Relieve slow drive bottlenecks by doing selective VMware Storage vMotion of a running VM's drive(s)

Posted by Paul Braren on Jan 3 2014 in
  • ESXi
  • Storage
  • Windows
  • Virtualization
  • So, you got yourself a shiny new Windows Server 2012 R2 Essentials VM. You run  ATTO Disk Benchmark 2.47, only to discover some of the VM's drives are on datastores that aren't quite up to speed. Worry not! Just use Storage vMotion, and the Advanced option, to take care of it. No downtime required, for most situations.
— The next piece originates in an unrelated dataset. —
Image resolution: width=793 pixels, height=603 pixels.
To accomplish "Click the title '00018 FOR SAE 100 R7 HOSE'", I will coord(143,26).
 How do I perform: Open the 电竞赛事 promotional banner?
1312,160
    This video is in contrast to my recently published Resolve old VM’s 2TB drive size limitation with Windows Server 2012 R2 Essentials “Move the folder” video. This time around, instead of moving data from one drive to another at the OS level inside the VM, we'll do it from outside the VM using the vCenter. I'm using vSphere Web Client to tell ESXi 5.5 that we want to move all of a VM's drive's data from one VMFS datastore's sluggish drive to a faster one.
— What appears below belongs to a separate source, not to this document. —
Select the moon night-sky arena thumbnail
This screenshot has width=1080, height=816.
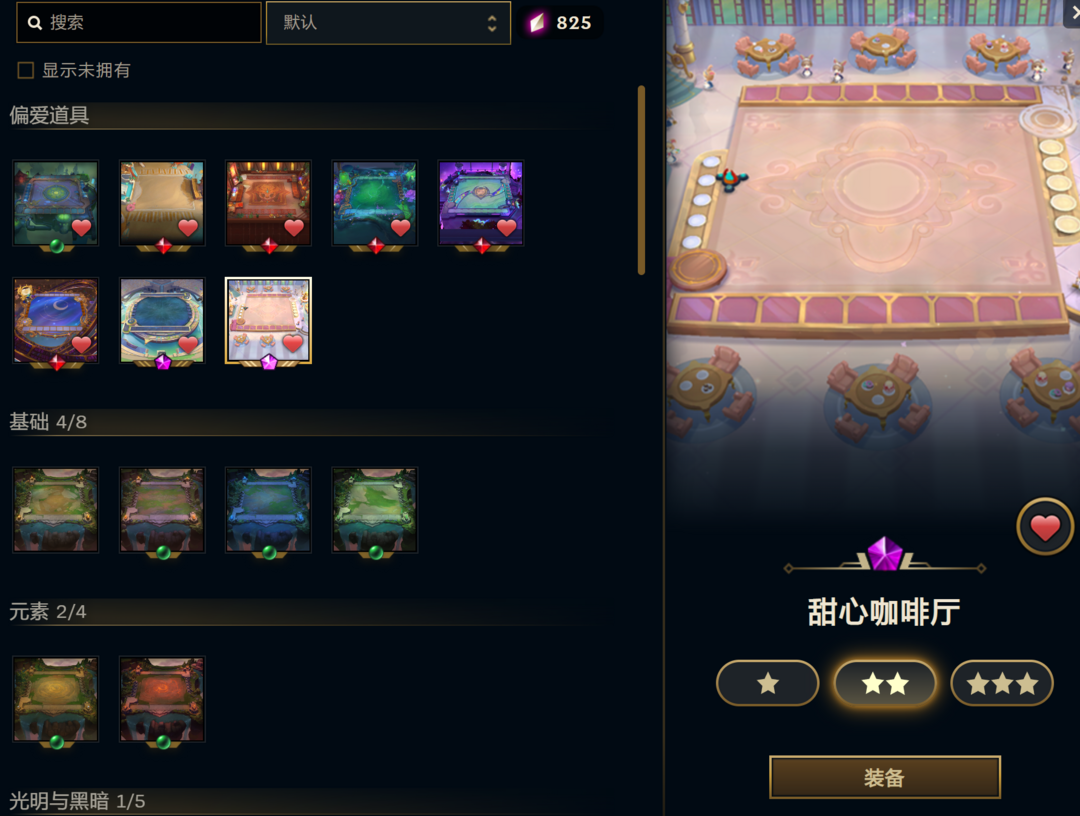point(56,320)
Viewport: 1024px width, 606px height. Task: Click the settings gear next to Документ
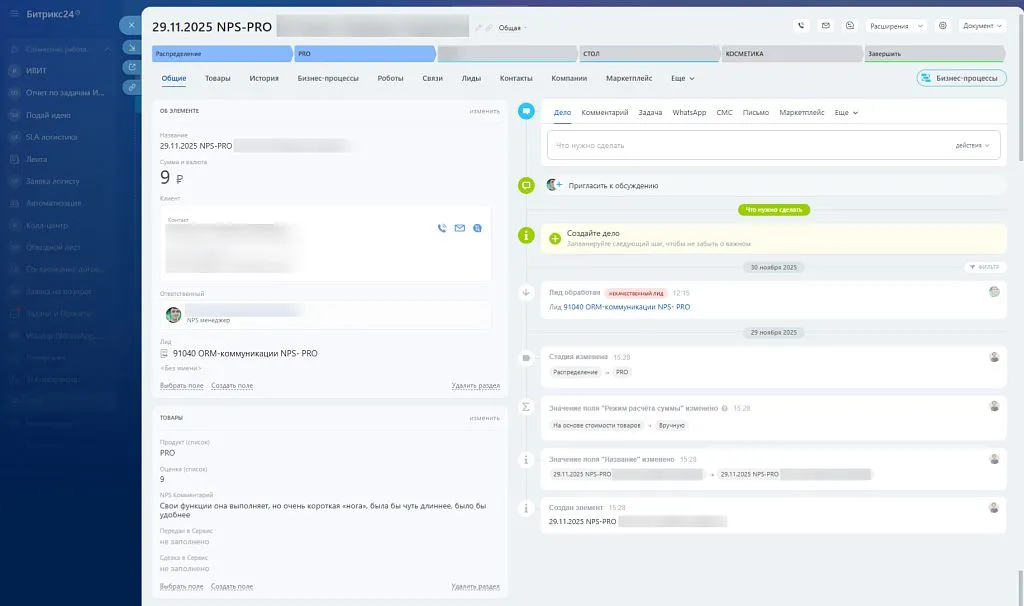[943, 25]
    You'll see in the video below that I had a USB 3.0 PCI card passed through to this virtual machine, which prevented Storage vMotion. This is one of the drawbacks to VT-d. But you'll see it's easily resolved by removing the PCI device from the VM, followed by a quick reboot of the VM. I was then able to do the selective Storage vMotion. It may take hours if it's terabytes of data to move, but at least your VM can be busy doing other things, simultaneously.

    The video below is a bit rough, with an actual look at exactly this kind of drive data rearranging that I performed on my actual home lab's vZilla. Not an artificial demonstration, but a real look at me doing home lab adjustments. Enjoy!